Many people that visit Luxembourg are there for a limited period, to conduct some business and move on. Only a smaller percentage of those folks opt for a hotel stay, whereas most of them prefer to rent a furnished apartment.
Finding furnished apartments for rent in Luxembourg is not that difficult and pretty much similar to anywhere else in Europe. So, you either open the local newspapers, real estate agency websites, or hire a real estate agent. However, know that it is a small market, and at certain periods of the year, there will be a very limited selection of furnished apartments for rent.
But on the positive note, let’s assume you found a furnished apartment for rent that you like.

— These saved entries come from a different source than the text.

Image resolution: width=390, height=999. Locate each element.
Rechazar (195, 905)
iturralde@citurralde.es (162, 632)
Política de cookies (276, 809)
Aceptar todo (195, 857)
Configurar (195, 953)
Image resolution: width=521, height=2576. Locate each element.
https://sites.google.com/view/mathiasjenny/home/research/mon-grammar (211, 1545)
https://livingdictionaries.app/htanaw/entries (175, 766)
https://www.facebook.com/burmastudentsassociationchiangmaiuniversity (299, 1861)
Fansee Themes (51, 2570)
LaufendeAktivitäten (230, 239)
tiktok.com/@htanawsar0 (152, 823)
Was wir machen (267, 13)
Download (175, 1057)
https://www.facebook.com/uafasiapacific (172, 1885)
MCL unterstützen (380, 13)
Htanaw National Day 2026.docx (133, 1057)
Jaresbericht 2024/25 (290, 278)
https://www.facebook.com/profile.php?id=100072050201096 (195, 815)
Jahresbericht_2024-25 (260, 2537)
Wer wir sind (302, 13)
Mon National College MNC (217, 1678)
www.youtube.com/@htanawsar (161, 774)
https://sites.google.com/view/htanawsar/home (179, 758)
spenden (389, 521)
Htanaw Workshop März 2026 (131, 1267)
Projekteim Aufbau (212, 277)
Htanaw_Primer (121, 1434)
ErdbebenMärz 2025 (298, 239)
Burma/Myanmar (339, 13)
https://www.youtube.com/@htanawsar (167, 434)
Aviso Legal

It fits your needs and budget; you look forward to moving in. There are few things to keep in mind when you find a furnished apartment for rent in Luxembourg.
Signing the inventory is a common practice.

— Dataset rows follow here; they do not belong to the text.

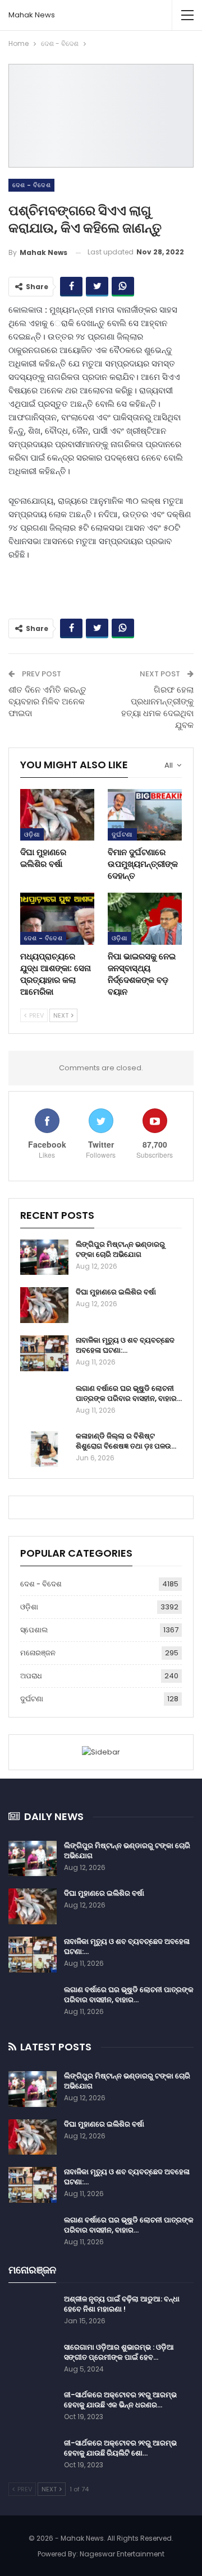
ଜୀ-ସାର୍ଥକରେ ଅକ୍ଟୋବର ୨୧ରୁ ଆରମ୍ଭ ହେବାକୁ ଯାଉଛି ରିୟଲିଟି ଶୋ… (120, 2448)
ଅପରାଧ (31, 1675)
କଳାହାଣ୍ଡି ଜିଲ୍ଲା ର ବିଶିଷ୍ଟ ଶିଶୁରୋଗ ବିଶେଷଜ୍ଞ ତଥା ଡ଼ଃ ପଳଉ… (126, 1441)
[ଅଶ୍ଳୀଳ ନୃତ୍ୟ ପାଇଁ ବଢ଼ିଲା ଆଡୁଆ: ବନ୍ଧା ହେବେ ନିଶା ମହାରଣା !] (32, 2312)
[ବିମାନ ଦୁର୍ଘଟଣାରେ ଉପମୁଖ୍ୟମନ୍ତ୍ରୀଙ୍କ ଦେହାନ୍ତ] (145, 815)
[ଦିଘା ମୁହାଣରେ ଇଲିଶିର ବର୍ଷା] (57, 815)
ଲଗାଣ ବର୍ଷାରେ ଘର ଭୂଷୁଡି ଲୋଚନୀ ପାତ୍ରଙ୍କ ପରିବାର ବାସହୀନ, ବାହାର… (129, 1393)
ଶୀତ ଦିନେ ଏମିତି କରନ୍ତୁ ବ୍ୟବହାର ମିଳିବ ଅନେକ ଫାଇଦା (47, 701)
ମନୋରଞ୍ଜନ (38, 1652)
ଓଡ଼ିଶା (32, 834)
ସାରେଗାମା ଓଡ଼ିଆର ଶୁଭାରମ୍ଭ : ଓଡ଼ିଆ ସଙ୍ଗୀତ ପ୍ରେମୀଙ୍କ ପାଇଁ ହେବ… (119, 2352)
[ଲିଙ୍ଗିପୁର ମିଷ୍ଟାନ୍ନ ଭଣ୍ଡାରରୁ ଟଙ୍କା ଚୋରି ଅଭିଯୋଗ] (44, 1257)
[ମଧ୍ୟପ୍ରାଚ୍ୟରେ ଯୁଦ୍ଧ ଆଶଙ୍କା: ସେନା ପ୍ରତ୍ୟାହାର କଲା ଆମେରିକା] (57, 918)
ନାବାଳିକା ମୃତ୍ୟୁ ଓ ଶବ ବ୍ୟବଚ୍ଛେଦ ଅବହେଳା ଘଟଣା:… (125, 1345)
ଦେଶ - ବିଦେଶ (31, 184)
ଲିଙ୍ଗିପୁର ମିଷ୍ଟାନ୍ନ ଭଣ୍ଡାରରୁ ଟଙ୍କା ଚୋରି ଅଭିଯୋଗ (120, 1249)
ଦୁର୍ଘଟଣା (122, 834)
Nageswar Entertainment (122, 2554)
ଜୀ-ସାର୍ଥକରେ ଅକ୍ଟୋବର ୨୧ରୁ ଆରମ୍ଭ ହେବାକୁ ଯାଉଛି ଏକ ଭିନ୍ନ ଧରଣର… (120, 2399)
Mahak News (31, 15)
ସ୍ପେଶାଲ (34, 1629)
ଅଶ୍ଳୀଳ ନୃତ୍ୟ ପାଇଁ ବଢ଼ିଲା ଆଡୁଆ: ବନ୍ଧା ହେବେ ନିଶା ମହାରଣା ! (122, 2304)
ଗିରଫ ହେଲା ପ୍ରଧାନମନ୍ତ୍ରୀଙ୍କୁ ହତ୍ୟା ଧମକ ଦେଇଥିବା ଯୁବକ (157, 707)
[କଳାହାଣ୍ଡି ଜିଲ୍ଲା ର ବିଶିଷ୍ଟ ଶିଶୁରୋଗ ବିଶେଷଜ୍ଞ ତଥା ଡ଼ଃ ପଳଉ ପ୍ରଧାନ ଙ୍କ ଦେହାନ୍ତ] (44, 1449)
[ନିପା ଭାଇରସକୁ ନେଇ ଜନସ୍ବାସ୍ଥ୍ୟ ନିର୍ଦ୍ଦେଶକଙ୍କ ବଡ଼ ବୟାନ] (145, 918)
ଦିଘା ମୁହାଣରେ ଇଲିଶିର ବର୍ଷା (116, 1292)
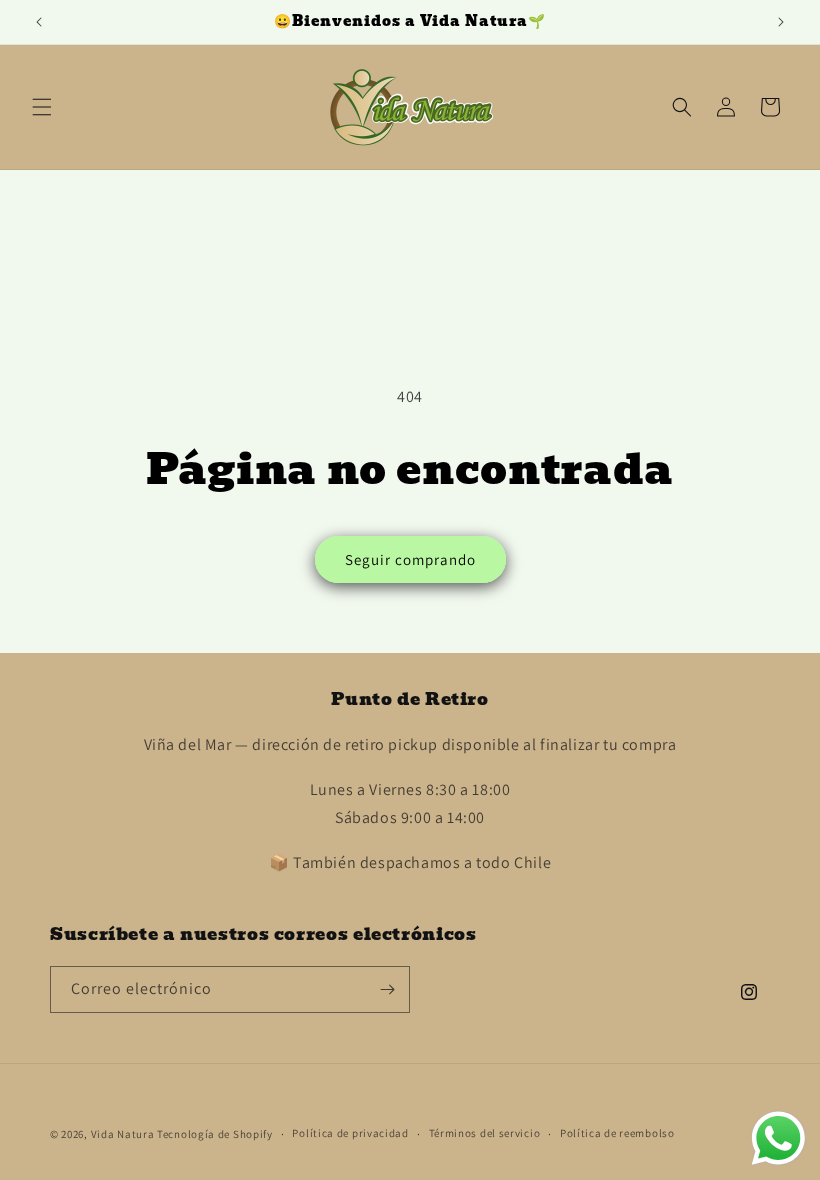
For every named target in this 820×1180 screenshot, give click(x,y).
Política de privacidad (350, 1133)
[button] (42, 107)
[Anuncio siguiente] (781, 22)
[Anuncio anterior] (39, 22)
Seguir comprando (410, 559)
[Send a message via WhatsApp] (778, 1138)
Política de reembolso (617, 1133)
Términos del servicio (485, 1133)
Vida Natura (124, 1134)
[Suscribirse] (387, 989)
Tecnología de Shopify (215, 1134)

This might not be the case in other countries, but in Luxembourg is a must-do step. The inventory listing is signed by both the tenant and the owner or whoever manages the property. This procedure is completed before you take possession of the flat. What matters most is to make sure that you list everything exactly as it is in its current conditions. That way, once you need to leave the place, there won’t be room for complaint by the owner. That assumingly you don’t damage some of the listed inventory. If that happens somehow, it is your responsibility to fix or replace it.
Buying home insurance is mandatory.
It doesn’t matter whether you plan to stay there for just a month or longer; house insurance is mandatory by law. Also, it doesn’t matter if you rent a furnished or unfurnished apartment.
In case of a dispute
In case you feel your landlord usurps some of your rights, your first place to visit should be the Union of Luxembourg Consumers. Disputes are not that common as most landlords are quite reasonable and very professional. But if a dispute is unavoidable, you can always take the matter to court. However, most disputes are settled with out-of-court mediation.
Your lease agreement is super-important
Luxembourg’s property laws might be pro-tenant, but sometimes even the law can’t influence what you’ve signed in your lease agreement. Before you sign your lease agreement, make sure that there aren’t any clauses that contradict your tenant rights. If you don’t know any of the local official languages (Luxembourgish, French, or German), it is advisable to hire someone that knows them and can translate your lease contract.